Faith No more

July 26th, 2011

Por Florencia Colacito

A todos nos toca –tarde o temprano– un momento en la vida donde se nos nubla la vista y pensamos que no hay lugar a donde ir más que más abajo en la vida. No importa qué o quién detone esta sensación, una vez que llega la ex banda de Mike Patton es difícil sacudir la sensación de pesimismo absoluto a menos que nos inyectemos auditivamente dosis interminables de The Beach Boys, Captain and Tenille, The Shirelles o algo igualmente optimista, y aún es imposible comprobar que algún sentido de esperanza vuelva a aparecer.

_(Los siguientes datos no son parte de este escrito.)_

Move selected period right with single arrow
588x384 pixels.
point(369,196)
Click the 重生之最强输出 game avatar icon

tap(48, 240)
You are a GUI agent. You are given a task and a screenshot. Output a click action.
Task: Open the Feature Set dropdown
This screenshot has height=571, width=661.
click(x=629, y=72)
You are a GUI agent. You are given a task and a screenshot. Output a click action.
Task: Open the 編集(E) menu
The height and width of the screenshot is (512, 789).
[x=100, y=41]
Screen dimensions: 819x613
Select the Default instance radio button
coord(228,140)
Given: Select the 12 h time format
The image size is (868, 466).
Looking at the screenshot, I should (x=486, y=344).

Ese es el tema con la fe. Nadie sabe cómo adquirirla ni cómo hacerla aparecer cuando se la necesita. Cada uno cree en lo que cree: hay gente que se aferra a la religión, otros tienen un ídolo terrenal, otros eligen creer en la magia y algunos de nosotros encontramos algo parecido a la fe con lo que aprendimos en las películas, los discos, el teatro o cualquier audiovisual que sea tan convincente, tan directo y tenga suficiente empatía para creer que hay algo por lo que esperar.

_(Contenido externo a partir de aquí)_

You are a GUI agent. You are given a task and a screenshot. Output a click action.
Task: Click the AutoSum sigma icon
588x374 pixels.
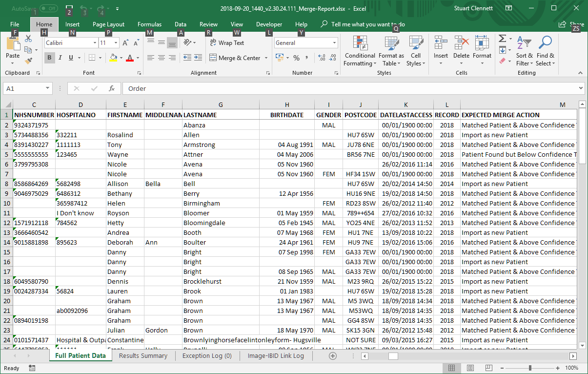[502, 39]
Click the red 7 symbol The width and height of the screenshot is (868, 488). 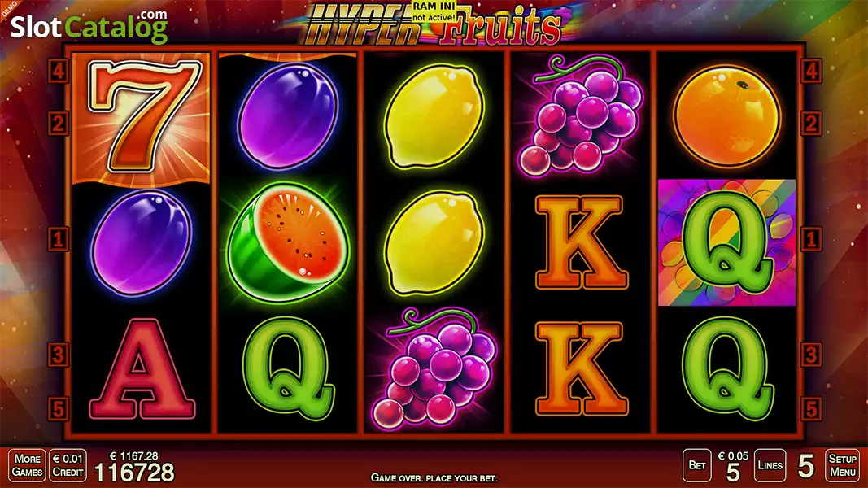142,118
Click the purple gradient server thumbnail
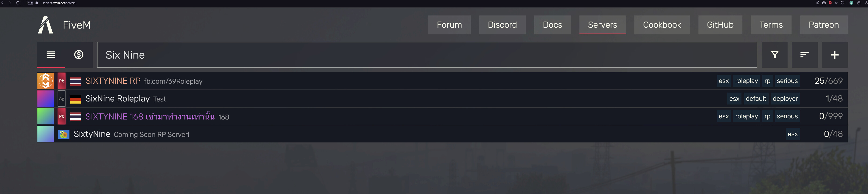 click(45, 99)
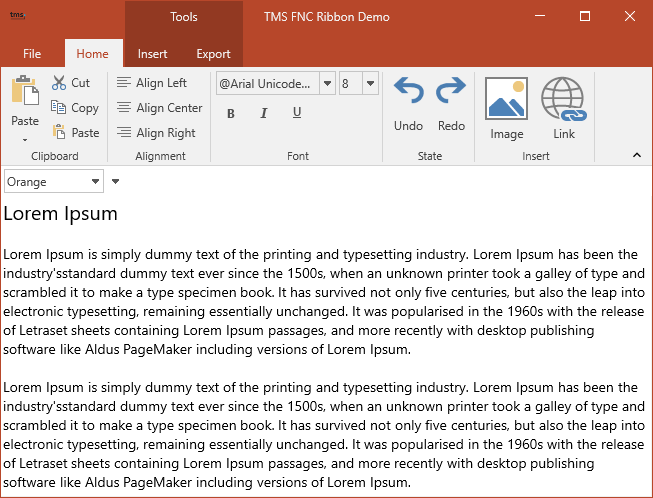Click the Copy icon in Clipboard group
Image resolution: width=653 pixels, height=498 pixels.
(x=59, y=108)
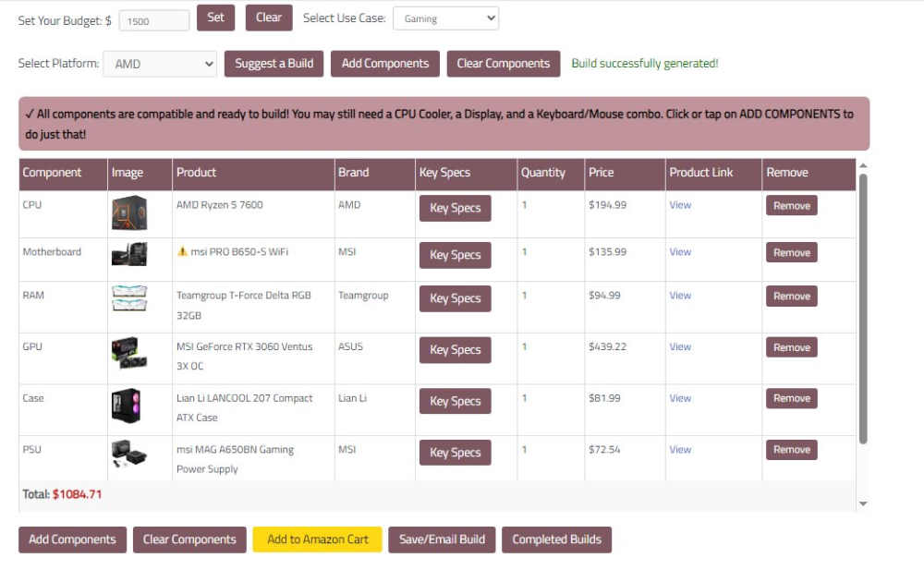Click the AMD Ryzen 5 7600 product image
Screen dimensions: 924x570
128,213
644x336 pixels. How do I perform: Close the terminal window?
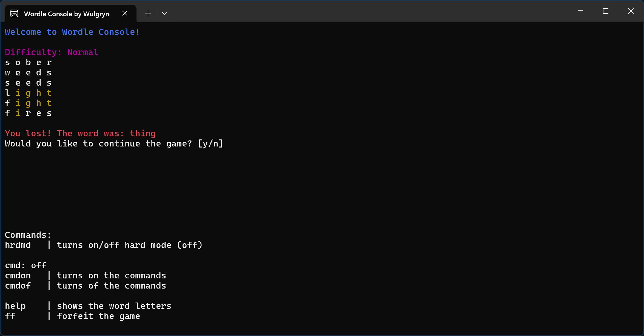pyautogui.click(x=631, y=11)
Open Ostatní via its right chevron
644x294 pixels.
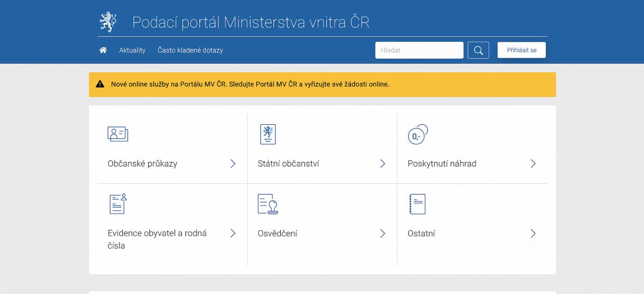point(533,234)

Si Elton John, con todo su talento y sus múltiples pares de anteojos cantaba I Want Love, ¿cuáles eran mis posibilidades reales si no sé ni siquiera hacer malabares y tengo un par de Wayfarer truchos que me salieron 25 pesos en la calle?. Y es como dicen: You´re nobody until somebody loves you. No importa cúan alta sea el autoestima, es difícil no cantarle Lovefool al que nos rechaza. No es fácil mantener la frente y la fe en alto cuando un desfile de idiotas te pasan por alto. Es complicado poder seguirle la corriente a George Michael y creer que teniendo fe eventualmente las cosas suceden. Porque si uno no tuviera metas  y se conformara con nada, no necesitaría fe, ni se enojaría con sus propias expectativas de la vida y llegaría al punto de escuchar Perfect Day de Lou Reed con las persianas bajas y los brazos cruzados.

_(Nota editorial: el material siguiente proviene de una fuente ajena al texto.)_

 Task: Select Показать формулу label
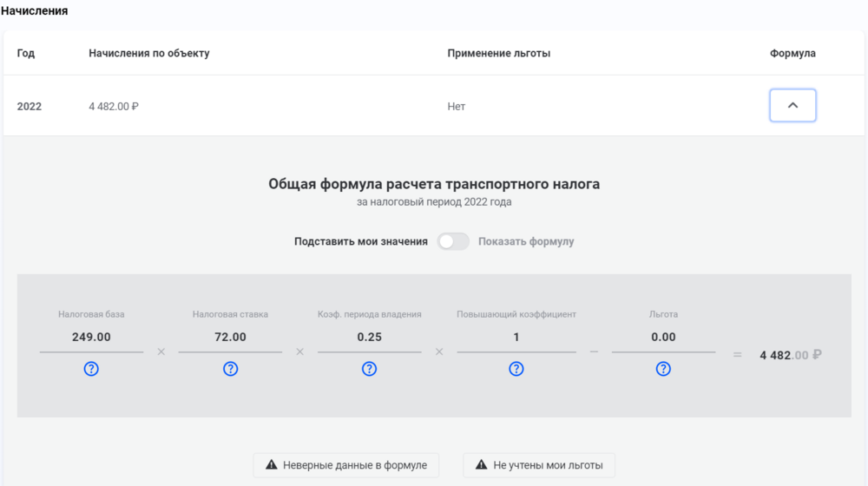526,241
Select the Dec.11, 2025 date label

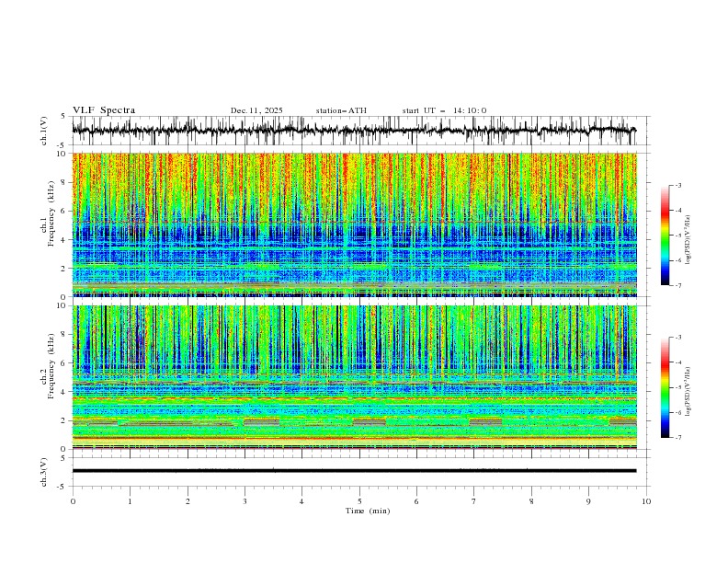(256, 110)
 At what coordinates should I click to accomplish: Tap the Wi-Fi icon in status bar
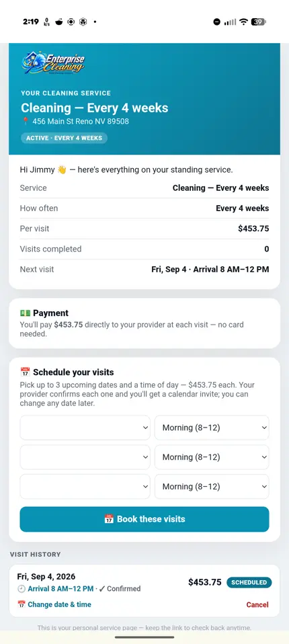pyautogui.click(x=244, y=22)
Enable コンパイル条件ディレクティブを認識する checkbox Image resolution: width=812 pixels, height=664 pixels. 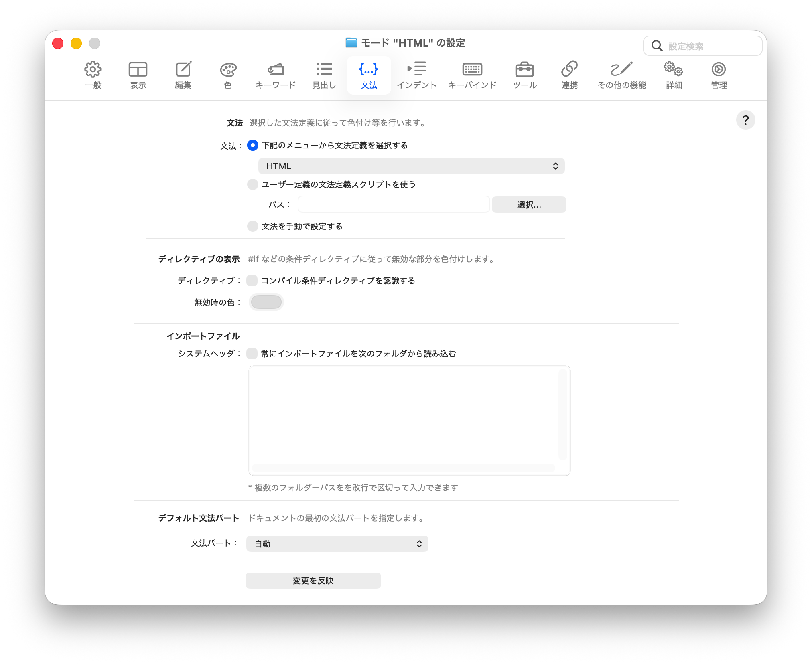tap(252, 281)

The Beach Boys – Good Vibrations

Y seamos honestos: It’s a Hard Knock Life. Los tiempos se vuelven casa vez más difíciles para los soñadores. Si los años ochenta fueron una década llena de canciones de desamor y fiesta interminable, ¿qué nos queda ahora más que volver a John Waite, a New Order, a Depeche Mode y a las canciones que parecen salmos para los descorazonados? Me refiero a que si hace 30 años la gente sufría y no tenía internet, ¿qué nos queda a nosotros, intentando conectarnos con fotos de perfil en blanco y negro? ¿Cómo se llega a hacer las paces con la idea de un final feliz cuando no hay motivos palpables?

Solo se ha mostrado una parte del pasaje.